Um bloquinho animado e um ensaio de bloco tradicional de rua do Carnaval da cidade como cenário. Num grupo de casais os homens portavam placas com as inscrições "Tem Dona!", e suas companheiras vestiam tiaras onde lia-se "Dona!". A partir disso dou a vocês contexto à minha reflexão.

Aviso: esse raciocínio pretende abordar uma coragem adulta de discutir os equívocos comportamentais históricos da construção social da monogamia. E, antes que vocês se antecipem, afirmo que não compro fácil determinadas narrativas. Uma delas versa sobre a lógica maniqueísta do ser contra ou a favor de qualquer escolha de vida. Nem de longe, aviso,  trata-se de defender a não monogamia e também de emitir juízo de valor sobre absolutamente coisa nenhuma. Está bem?

Recado dado, vamos lembrar qual é a razão de existir da festa do Carnaval. Em que pese sua herança de significado cristão religioso de essência pagã,  devidamente distorcida ao longo dos séculos, acima de tudo estamos falando de uma celebração cultural. E como tal, quais é o recado fundamental a dar?

Como na antiguidade e transportando para a atualidade, o Carnaval é uma gigante reunião pseudo libertária mas tá, essa é outra discussão pra um outro texto.

A educadora para a sexualidade que em mim habita simplesmente não consegue olhar uma cena dessas e não propor, no mínimo um parar pra pensar... Quando foi que os arranjos relacionais adotaram sentido e significado de tamanha distorção tal que, o vale tudo que dizem ser o Carnaval autorizou a falta de ética e respeito pela (s) parceria (s) alheia (s)?

Ora, quando foi que, somente porque é Carnaval adotou-se o direito à lascívia errante de cobiçar pessoas claramente compromissadas sem que tais tenham dado sinais claros de permissão para flertes com outras?

Por outro ângulo, quando foi que declarar pares como propriedades em indumentária fantasia de festa garante blindagem comportamental de ultrapassagem dos mesmos limites da ética e do respeito?

Ao querer auto afirmar a parceria por viéses de propriedade  monogâmica, perde-se a oportunidade de justamente mostrar o lado mais belo de uma relação : a confiança nela. Seja qual for o seu acordo, a insegurança é uma variável que, apesar de nunca estar ao nosso inteiro controle, não deveria ditar a regra da convivência em sociedade, sob pena de anular as bases e os pilares que a mantém. O auto engano da posse portanto, sempre será esvaziado de sentido pra quem acredita que monogamia é sobre isso. Eu lamento e muito, muito mesmo.

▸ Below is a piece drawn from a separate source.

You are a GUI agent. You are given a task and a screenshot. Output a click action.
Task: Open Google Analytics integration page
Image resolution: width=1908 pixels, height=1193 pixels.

Mas, apesar de lamentar, também considero ser possível concordar com a psicanalista e escritora Regina Navarro Lins, maior autora brasileira em estudos do comportamento não monogâmico e que recentemente escreveu em sua rede social que “...o Carnaval parece funcionar como um período em que pessoas dão uma trégua à censura que se impõem durante o ano...” Certo, Regina, mas há duas coisas que jamais poderão ser esquecidas : o preservativo e a ética.